%%
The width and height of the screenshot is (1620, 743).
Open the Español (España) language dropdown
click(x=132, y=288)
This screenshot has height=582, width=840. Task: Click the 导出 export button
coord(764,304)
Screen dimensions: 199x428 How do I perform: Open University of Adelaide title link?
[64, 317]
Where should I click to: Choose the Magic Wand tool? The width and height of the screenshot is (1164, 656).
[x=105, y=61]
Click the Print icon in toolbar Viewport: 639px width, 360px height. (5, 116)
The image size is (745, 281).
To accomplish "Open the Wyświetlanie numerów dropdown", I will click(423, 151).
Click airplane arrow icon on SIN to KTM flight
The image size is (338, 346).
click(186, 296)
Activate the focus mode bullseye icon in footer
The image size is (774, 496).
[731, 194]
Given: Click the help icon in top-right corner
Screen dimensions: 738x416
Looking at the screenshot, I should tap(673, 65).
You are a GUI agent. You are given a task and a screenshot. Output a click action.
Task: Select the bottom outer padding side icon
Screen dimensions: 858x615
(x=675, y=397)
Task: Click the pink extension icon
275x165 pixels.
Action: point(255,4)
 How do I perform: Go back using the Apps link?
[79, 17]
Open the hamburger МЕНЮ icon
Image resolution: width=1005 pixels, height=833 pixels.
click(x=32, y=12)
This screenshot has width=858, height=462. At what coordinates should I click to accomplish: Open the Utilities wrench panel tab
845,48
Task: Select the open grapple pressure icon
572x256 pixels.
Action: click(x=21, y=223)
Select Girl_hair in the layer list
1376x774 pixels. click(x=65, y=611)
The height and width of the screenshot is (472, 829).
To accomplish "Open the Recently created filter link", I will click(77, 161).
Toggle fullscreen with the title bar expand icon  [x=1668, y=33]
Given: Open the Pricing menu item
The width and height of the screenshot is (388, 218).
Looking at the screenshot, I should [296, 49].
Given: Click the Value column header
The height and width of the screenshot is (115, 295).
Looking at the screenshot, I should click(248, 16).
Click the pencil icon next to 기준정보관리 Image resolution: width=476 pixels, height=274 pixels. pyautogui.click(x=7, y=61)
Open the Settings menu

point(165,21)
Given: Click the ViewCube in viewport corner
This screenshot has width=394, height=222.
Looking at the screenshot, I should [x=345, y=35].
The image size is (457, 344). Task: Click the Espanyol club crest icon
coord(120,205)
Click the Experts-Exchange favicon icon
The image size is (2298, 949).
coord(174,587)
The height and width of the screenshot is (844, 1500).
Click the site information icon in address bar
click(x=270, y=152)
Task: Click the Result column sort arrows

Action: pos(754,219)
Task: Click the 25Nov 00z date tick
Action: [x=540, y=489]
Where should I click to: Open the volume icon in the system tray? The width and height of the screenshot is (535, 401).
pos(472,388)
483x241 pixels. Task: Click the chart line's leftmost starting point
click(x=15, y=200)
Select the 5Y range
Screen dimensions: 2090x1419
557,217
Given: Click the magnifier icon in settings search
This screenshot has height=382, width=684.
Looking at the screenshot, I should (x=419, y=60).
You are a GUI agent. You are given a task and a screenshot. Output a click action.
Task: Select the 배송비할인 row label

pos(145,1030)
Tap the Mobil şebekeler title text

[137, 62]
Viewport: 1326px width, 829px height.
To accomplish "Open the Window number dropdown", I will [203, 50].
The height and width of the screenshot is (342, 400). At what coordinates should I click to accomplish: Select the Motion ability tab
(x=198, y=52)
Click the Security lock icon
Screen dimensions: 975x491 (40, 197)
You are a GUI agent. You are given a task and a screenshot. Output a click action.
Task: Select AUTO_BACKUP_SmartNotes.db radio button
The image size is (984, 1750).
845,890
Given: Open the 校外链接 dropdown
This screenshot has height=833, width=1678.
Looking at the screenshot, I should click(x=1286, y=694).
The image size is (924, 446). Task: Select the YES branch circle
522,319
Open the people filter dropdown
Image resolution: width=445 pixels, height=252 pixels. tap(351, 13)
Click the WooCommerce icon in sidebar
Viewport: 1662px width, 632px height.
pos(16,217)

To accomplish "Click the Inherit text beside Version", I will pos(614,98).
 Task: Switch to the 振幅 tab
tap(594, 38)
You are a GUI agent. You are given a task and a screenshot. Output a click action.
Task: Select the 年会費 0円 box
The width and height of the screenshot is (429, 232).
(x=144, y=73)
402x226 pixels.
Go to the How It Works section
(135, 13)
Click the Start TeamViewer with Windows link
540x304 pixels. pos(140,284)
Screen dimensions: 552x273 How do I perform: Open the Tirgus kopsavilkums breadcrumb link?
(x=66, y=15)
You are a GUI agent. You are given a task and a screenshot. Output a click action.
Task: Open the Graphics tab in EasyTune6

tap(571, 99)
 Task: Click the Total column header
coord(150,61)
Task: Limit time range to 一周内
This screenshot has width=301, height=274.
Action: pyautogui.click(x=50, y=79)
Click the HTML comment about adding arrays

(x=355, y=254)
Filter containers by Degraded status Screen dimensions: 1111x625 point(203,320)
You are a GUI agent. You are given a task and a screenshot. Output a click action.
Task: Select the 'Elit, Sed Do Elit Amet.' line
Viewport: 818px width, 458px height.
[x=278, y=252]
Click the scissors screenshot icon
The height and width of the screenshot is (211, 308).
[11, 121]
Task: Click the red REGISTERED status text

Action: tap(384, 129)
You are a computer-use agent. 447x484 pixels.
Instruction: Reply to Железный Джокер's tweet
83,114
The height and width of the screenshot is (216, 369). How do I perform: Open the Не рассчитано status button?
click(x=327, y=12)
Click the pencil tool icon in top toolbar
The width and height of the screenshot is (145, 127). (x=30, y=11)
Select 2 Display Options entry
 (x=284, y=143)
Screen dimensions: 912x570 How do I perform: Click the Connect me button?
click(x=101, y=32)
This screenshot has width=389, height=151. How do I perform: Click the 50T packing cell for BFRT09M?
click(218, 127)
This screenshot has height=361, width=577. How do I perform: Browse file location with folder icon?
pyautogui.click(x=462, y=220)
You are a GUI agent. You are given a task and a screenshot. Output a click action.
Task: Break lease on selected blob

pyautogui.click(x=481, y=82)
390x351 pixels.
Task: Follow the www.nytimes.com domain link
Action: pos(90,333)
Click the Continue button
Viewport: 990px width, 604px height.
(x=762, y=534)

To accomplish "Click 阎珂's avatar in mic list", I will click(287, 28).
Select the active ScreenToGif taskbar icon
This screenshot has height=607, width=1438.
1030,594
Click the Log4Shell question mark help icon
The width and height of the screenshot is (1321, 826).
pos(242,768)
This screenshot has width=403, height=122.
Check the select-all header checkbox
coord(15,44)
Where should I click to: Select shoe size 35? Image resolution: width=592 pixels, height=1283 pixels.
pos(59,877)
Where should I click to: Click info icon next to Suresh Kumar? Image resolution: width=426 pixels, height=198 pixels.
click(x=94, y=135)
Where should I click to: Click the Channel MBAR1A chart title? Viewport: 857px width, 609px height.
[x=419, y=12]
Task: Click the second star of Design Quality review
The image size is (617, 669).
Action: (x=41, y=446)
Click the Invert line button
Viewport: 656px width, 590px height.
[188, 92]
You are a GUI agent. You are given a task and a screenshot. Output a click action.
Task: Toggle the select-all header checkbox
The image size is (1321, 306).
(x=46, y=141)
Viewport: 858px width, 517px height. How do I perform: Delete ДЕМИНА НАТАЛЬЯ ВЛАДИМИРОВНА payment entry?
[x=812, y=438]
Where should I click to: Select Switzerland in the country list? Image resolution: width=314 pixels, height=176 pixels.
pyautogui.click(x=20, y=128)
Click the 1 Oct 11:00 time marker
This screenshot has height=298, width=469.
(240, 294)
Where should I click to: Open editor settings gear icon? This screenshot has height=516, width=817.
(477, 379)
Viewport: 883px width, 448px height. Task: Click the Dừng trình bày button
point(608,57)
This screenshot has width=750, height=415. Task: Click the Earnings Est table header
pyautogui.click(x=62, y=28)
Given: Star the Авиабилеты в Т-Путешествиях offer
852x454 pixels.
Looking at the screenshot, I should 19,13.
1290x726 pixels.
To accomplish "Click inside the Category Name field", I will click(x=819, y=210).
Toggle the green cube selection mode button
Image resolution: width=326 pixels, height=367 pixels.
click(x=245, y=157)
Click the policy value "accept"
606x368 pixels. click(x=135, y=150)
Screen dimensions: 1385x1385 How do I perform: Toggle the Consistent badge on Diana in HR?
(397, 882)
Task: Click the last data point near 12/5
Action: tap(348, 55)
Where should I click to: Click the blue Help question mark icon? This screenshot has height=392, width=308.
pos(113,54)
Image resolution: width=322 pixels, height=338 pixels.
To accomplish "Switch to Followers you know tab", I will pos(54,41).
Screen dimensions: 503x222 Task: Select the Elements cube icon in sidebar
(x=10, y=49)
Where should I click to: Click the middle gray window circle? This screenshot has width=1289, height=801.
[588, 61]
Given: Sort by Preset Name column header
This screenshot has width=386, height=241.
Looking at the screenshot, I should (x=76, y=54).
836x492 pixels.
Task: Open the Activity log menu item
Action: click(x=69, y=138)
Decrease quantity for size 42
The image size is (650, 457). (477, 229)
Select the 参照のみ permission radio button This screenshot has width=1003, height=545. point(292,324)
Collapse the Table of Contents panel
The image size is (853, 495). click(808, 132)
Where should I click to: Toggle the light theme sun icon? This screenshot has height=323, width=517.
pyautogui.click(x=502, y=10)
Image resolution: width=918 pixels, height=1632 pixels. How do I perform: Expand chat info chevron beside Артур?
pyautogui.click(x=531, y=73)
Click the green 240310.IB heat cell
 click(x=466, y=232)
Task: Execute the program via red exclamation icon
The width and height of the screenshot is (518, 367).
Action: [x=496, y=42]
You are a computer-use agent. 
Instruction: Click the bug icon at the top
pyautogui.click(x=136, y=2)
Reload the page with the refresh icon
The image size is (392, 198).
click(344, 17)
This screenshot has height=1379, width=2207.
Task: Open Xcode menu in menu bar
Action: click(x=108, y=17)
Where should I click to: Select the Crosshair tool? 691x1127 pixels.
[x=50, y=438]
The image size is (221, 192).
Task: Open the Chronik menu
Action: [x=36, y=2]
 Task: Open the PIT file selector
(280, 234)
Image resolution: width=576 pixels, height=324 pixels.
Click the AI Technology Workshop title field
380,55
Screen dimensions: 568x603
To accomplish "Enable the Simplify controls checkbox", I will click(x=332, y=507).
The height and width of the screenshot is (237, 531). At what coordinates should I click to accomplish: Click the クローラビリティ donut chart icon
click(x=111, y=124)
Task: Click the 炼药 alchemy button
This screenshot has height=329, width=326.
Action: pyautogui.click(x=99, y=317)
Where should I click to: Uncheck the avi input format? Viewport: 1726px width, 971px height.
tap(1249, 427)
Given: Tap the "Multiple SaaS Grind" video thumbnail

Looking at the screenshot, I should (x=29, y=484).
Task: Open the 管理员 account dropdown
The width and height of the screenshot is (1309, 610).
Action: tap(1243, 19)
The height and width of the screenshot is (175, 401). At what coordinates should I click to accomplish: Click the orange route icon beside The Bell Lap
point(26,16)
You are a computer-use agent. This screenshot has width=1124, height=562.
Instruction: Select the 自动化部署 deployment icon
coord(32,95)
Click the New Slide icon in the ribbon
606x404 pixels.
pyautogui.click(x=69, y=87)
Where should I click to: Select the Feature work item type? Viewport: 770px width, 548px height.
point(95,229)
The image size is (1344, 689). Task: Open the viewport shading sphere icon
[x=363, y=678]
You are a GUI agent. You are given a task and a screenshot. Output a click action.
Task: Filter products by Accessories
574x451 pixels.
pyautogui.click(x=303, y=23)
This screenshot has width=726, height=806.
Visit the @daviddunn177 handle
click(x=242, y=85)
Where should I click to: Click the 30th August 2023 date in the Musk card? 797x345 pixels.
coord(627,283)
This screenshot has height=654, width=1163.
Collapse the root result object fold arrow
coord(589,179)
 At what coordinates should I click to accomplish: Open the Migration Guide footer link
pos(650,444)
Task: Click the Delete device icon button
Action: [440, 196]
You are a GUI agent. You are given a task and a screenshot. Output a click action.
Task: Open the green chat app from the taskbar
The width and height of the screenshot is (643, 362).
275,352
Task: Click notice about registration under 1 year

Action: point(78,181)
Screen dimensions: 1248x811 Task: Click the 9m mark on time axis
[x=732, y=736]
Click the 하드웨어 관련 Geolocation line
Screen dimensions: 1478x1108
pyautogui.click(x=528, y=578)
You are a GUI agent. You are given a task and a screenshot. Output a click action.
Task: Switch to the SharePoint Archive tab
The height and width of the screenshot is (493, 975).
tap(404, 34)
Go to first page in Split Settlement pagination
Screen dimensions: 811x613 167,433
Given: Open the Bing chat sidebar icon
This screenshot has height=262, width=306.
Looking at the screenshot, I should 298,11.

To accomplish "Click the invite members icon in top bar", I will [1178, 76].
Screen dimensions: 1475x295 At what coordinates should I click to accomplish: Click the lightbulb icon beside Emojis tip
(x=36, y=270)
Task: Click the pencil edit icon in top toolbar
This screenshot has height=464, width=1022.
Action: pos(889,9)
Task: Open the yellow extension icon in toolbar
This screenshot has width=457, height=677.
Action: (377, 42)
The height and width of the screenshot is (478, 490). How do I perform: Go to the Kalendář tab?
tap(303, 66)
%%
Can you write out the records again, starting at the line that has "Task: Open the yellow" and ending with the last line of the records, with "yellow" swapped for "orange" and everything else unchanged?

=== Answer for the task ===
Task: Open the orange extension icon in toolbar
This screenshot has width=457, height=677.
Action: (377, 42)
The height and width of the screenshot is (478, 490). How do I perform: Go to the Kalendář tab?
tap(303, 66)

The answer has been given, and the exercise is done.